İBB Bilim Kurulu tarafından yapılan açıklamalarda, İstanbul’un fay hatları üzerindeki konumu, şehrin deprem riski açısından tehlikeli bir bölgede bulunduğunu gösteriyor. Bilim Kurulu, İstanbul'da meydana gelen geçmiş depremleri ve mevcut fay hatlarının potansiyelini analiz ederek, detaylı değerlendirmelerde bulundu. Uzmanlar, özellikle Kuzey Anadolu Fay Hattı’nın aktivitesi ve şehrin yapısal zayıflıkları üzerinde durdu. 1999 Marmara Depremi'nden sonra şehirde belirli iyileştirmeler olsa da, hala yeterli önlemlerin alınmadığına ve kamuoyunun bu konuda yeterince bilinçlendirilmediğine vurgu yapıldı.
İstanbul'un 15 milyonluk nüfusu ve yoğun yapılaşma durumu, olası bir depremin etkilerinin çok yıkıcı olacağını gösteriyor. Bilim Kurulu’nda yer alan uzmanlar, İstanbul’da binaların çoğunun yeterli dayanıklılık testlerinden geçmediğini ve bu durumun şehrin depreme karşı hazırlık seviyesinin son derece zayıf olduğunu belirtiyor. Bu nedenle, acil önlemlerin alınması ve yapıların denetiminin artırılması gerektiği vurgulanıyor. Yapı stokunun güncellenmesi, eski binaların güçlendirilmesi ve yeni yapılan konutların deprem yönetmeliklerine uygun bir şekilde inşa edilmesi, alınması şart olan önlemler arasında yer alıyor.
Deprem, doğanın bir gerçeği ve İstanbul’un bu gerçeği kolektif bir bilinçle karşılaması gerekiyor. Bilim Kurulu, şehirdeki tüm bireylerin deprem hakkında bilinçlendirilmesi ve bilgilendirilmesi gerektiğini aktardı. Depremin etkilerinin minimalize edilmesi için öncelikle toplumsal bir farkındalık yaratılması gerektiğini belirten uzmanlar, okullarda, iş yerlerinde ve ailelerde deprem eğitimi verilmesinin önemine dikkat çekti. Ayrıca, İBB’nin düzenleyeceği seminer, tatbikatlar ve bilgilendirme toplantıları ile halkın bilgilendirileceği aktarıldı.
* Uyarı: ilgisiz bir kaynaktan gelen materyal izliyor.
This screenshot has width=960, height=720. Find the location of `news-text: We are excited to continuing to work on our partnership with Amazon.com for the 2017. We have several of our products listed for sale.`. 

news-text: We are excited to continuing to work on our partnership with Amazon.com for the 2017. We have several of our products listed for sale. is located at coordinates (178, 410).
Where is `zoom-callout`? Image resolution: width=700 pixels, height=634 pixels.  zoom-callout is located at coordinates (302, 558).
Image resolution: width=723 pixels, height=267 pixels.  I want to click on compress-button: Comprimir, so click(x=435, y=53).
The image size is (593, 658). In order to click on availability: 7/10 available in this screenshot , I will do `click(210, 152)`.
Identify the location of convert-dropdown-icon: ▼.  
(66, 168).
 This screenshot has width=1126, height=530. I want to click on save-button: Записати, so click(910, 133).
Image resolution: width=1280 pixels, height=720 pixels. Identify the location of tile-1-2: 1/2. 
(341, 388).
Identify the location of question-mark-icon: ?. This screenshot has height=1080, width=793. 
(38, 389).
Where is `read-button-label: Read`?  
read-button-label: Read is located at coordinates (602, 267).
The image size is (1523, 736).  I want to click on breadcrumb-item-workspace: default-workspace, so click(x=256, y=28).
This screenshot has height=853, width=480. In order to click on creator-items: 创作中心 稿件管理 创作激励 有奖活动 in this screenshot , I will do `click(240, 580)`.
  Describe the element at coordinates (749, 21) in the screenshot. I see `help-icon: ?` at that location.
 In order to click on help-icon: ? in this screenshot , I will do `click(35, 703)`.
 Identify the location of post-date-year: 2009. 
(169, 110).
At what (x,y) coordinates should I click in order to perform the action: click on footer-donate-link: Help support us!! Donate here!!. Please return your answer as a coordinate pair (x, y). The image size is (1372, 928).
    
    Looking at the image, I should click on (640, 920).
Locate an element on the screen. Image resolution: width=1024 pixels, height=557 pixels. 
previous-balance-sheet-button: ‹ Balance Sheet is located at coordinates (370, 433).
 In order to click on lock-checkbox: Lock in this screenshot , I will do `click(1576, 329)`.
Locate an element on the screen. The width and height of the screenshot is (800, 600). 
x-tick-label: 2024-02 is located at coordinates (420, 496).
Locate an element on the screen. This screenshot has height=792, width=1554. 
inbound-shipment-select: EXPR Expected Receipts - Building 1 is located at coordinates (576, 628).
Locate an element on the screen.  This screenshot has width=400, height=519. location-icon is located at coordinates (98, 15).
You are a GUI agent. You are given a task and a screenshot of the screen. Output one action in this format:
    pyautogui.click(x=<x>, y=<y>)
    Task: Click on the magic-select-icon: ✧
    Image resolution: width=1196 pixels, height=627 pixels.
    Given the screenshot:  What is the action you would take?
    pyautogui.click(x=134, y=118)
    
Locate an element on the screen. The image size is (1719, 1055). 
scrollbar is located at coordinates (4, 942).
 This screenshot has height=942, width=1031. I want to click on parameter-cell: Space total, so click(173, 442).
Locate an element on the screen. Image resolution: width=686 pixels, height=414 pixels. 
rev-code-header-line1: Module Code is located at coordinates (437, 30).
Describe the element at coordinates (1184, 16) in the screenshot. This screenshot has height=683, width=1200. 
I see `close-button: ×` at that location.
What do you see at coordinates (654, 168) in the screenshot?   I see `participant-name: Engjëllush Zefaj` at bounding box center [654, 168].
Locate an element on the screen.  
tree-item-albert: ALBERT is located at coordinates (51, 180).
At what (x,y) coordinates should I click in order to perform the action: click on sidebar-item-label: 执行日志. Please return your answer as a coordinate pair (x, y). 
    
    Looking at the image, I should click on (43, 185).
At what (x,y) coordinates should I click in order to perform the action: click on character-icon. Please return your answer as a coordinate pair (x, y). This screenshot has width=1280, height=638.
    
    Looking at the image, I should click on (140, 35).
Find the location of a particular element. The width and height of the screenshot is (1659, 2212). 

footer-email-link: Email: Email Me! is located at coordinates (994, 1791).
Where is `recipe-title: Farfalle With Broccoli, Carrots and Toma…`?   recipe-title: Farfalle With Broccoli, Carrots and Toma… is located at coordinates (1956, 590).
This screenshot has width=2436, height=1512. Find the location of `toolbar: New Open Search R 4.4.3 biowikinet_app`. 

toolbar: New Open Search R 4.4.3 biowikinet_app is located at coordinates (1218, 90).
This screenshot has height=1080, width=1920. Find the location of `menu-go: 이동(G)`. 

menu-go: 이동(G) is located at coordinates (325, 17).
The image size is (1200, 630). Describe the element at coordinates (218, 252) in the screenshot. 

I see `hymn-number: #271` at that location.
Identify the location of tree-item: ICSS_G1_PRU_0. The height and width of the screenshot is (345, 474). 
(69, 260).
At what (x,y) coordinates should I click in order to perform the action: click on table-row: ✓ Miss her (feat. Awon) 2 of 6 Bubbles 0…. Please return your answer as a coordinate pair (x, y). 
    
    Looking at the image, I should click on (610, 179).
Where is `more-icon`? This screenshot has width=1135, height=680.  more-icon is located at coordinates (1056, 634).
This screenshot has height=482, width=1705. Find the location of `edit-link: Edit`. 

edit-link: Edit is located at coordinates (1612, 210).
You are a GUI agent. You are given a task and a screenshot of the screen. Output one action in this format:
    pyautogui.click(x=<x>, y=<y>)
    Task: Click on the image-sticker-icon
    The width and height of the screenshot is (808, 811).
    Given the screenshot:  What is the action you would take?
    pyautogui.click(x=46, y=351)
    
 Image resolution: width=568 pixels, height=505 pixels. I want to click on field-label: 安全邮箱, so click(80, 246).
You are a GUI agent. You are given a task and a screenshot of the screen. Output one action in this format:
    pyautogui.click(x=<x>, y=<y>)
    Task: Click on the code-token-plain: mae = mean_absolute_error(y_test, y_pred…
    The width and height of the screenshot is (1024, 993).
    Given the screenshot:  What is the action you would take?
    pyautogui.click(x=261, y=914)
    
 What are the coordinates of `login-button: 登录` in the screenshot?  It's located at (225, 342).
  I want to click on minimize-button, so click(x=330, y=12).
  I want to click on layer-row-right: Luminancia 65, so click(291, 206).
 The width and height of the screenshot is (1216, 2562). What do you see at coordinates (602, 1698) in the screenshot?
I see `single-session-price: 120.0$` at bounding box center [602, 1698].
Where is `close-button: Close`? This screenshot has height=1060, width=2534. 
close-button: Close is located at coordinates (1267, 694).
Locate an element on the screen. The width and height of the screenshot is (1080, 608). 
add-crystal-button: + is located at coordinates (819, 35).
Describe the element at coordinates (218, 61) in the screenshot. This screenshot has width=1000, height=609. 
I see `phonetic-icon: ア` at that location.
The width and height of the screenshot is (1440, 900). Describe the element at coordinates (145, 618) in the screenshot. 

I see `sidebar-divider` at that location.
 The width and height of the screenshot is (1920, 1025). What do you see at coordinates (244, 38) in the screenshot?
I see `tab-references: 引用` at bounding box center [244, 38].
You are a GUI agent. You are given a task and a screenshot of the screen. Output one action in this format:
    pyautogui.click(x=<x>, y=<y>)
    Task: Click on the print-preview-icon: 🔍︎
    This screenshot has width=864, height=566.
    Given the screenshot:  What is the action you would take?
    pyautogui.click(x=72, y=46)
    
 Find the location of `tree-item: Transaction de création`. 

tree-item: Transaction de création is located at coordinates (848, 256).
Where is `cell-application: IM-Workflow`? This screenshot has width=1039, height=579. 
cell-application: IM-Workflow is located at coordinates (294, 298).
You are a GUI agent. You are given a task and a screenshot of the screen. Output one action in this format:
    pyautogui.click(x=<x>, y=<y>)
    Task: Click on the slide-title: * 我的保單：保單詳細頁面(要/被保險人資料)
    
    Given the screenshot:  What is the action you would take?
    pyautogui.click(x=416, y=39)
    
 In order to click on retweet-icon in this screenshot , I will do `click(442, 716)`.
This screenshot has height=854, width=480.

İBB Bilim Kurulu, İstanbul’un deprem riskine karşı tüm kurumlarla iş birliği içinde hareket edilmesi gerektiğini vurguladı. Yerel yönetimlerin, ulusal ve uluslararası düzeydeki bilimsel kuruluşlarla birlikte çalışmalar yaparak, İstanbul için etkili bir deprem öncesi ve sonrası stratejisi geliştirmesi kaçınılmaz. Uzmanlar, depremden etkilenebilecek yerlerin belirlenmesi, bu alanlarda acil durum planlarının oluşturulması ve toplumsal dayanışmanın artırılması gerektiğini ifade etti. Altyapının yenilenmesi, yeşil alanların artırılması ve kentsel dönüşüm projeleri ile deprem riski uygun bir şekilde yönetilebilir.
Sonuç olarak, İBB Bilim Kurulu’nun açıklamaları, İstanbul'un deprem riski konusunda dikkatli olunması gerektiğini bir kez daha gösteriyor. Şehrin tehlikeleri göz önünde bulundurulduğunda, hem bireysel hem de toplumsal olarak gerekli önlemlerin alınmasının önemi artıyor. Deprem gerçeği ile yüzleşme ve sistematik bir bilinçlenme sürecine girme zamanı geldi. İstanbul’un geleceği için harekete geçmek, riskleri azaltmak ve yaşanabilir bir şehir inşa etmek adına atılacak adımlar, hayati öneme sahip.